Multi-media artist Christopher Angel Ramirez has spent more than a decade exploring the complexity of growing up gay in the Latino culture.

In Color Bonita, his media art performance piece which opens January 19 at the Los Angeles LGBT Center’s Renberg Theatre, Ramirez will share what he’s learned about the queer Latino experience and how it is influenced by family, religion, machismo, and homophobia.

“There are pressures and expectations that come with being a man in a Latino culture,” says Ramirez, a writing lecturer at University of California, Merced.  “For lot of Latino men, even now, their families still don’t know they are LGBT. Their closest friends still don’t know.”

Ramirez spent two years having conversations with approximately 100 Latino men in Southern California who identify as gay, homosexual, and bisexual.

“This is a life project for me,” Ramirez explains. “The initial origins of Color Bonita date back to around 2004 when I started graduate school. I wasn’t thinking about performance but was thinking, ‘Where is my queer Latino history?’ There wasn’t much of it, it was limited. And there’s still an incredible vacuum.”

Finding men to participate and gaining their trust was a painstaking and delicate process. Initial conversations were not recorded and no notes were taken.

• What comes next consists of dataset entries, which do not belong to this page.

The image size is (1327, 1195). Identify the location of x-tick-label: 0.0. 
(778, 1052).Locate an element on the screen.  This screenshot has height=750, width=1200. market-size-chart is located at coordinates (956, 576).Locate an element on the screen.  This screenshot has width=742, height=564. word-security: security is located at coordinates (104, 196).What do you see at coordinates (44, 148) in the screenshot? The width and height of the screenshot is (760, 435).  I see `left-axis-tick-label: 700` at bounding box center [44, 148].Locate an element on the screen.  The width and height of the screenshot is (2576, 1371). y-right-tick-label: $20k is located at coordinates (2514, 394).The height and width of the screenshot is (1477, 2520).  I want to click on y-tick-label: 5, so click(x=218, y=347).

“I’m not exactly sure what it was about me that got them to trust me so much,” Ramirez reflects. “My heart tells me they were also curious and hungry to learn.”

He found interview subjects by reaching out to people he knew from growing up in Southern California’s Inland Empire. This created a snowball effect and Ramirez eventually did audio interviews about family, religion, homophobia, machismo, and racism with more than 30 of the men who form the heart of Color Bonita.

“Religion and family are very big pieces and I also explore the role of machismo,” Ramirez says. “How do these things affect you? How do you negotiate these things with your family or church and what happens when you don’t find a place there due to homophobia?”

The identities of interview subjects are not revealed in the piece which has been presented in recent years at professional conferences and community centers, as well as at film and art festivals throughout the United States. At the Renberg, one of the original interview subjects will appear live with Ramirez for further discussion.

“He will be brought back to be interviewed on stage to find out where he was then and where he is now,” Ramirez shares. “It’s an ongoing archive of people’s collective voices. I will also be interviewing a new person.”

In addition, audience members will have an opportunity to participate in a dialogue about the gay Latino experience.

The Center will present the program in partnership with the City of West Hollywood’s WeHo Arts program and by California LGBT Arts Alliance.

The event is free, but attendees are asked to register online at lalgbtcenter.org/bonita.